I Believe this was Joseph Flynn's 1st book I decided to read it because I had just finished the next president. I thought digger was even better than the next president Which I also thought was A great read. I couldn't put it down.
The ending of this book has haunted me for years. I read it as a young man, and forgot the title, but I never forgot the last few pages. Thank God I found it again.
As good a book as I have read in a while. Could have used a different ending but it worked well. Flynn ties many different elements into one good novel.
I couldn’t go with 5 stars because I got lost with all the stories going on at the same time. I loved the references to and the use of one of my favorite books The Tunnels of Cu Chi.
I enjoyed this book so much! However, BOO TO THE LANGUAGE! I would typically be passing this on to my sister to read, but I cannot due to the hideousness of the language! Shame on you, Joseph Flynn! Your mama should wash your mouth out with soap!
Besides the foul language, I enjoyed the vocabulary words that I had to look up: numismatists and philatelists on page 146, genuflected on page 161, laconically on page 197, ineffable on page 252, and milquetoast on page 310. Obviously, the author has a good vocabulary, so why not try writing a book without the foulness?! 🤔
What an interesting concept... a local war fought via tunnels dug underneath a whole town. What Flynn gives us is an action packed thriller combining a labor dispute gone bad and Vietnam nightmares. A pretty good listen.
Note: This was a book that I received from a member at Bookcrossing.com
An awesome popcorn novel about a man who was a tunnel rat in Vietnam. He comes back to his hometown and starts digging tunnels all under it. Of course there is a bad guy who he has to do battle with, and of course the bad guy hires a former Viet Cong tunnel rat to fight against our hero. One of my favorite "bunker" books as it goes into great detail about some of the booby traps and countermeasures that our hero has put in his tunnel system. An excellent read that I am drawn to every couple years to re-read, love it!
This entire review has been hidden because of spoilers.
it intrigues me that joseph flynn can write such different characters. i read a wack load of his books over my holiday, and each felt fresh. its hard to believe all those myriad of characters all sprouted from the same imagination!
don't be put off by the vietnam recovery vibe in the description. there's no question the history between the hero and his buddies (including the tunnels in which they met) play a huge part in the story. but as usual, this book is more about people's interactions with each other, not merely their surroundings.
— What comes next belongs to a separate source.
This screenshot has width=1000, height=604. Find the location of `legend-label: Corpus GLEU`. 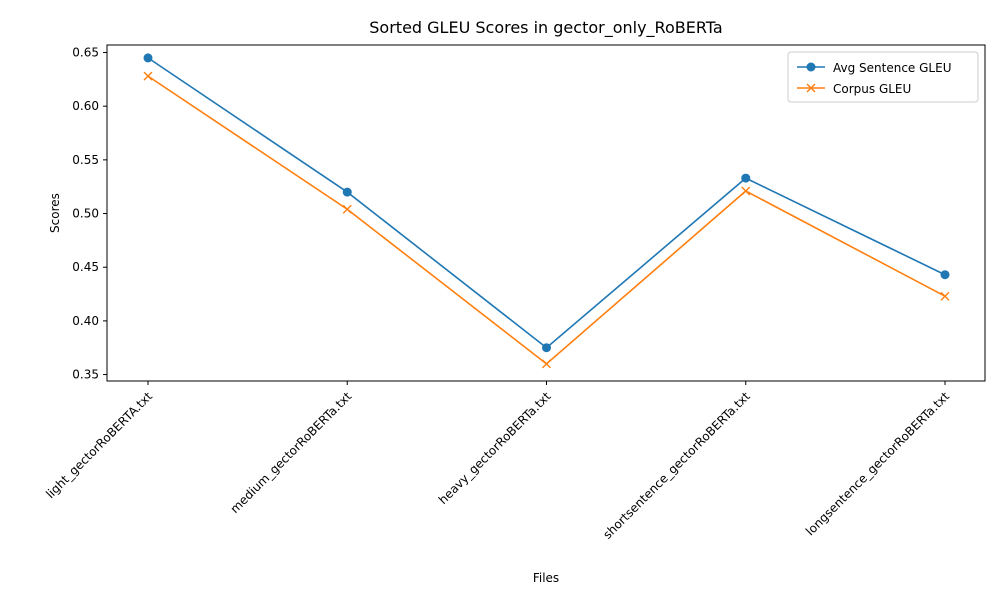

legend-label: Corpus GLEU is located at coordinates (872, 89). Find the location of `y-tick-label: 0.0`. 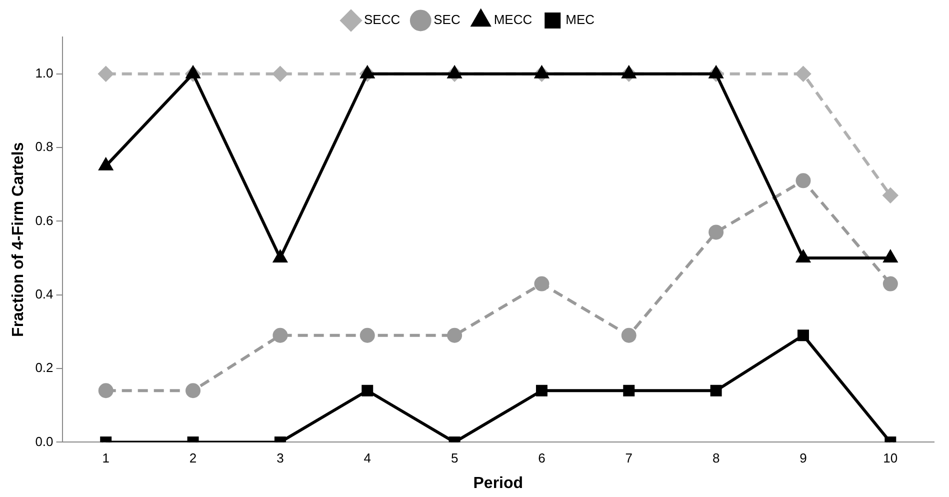

y-tick-label: 0.0 is located at coordinates (44, 442).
In an effort at reconciliation, Three former Viet Nam "tunnel rats" spend years recreating the deadly Viet Cong tunnel system of Cu Chi in their peaceful town of Elk Grove Illinois. Above ground another war is being waged between a homicidal manufacturing plant owner and the local union. The tunnel rats use the their secret tunnels under the town to battle a new enemy that controls the future well being of Elk Grove.
Well drawn characters and good pacing make this a compelling mystery/thriller.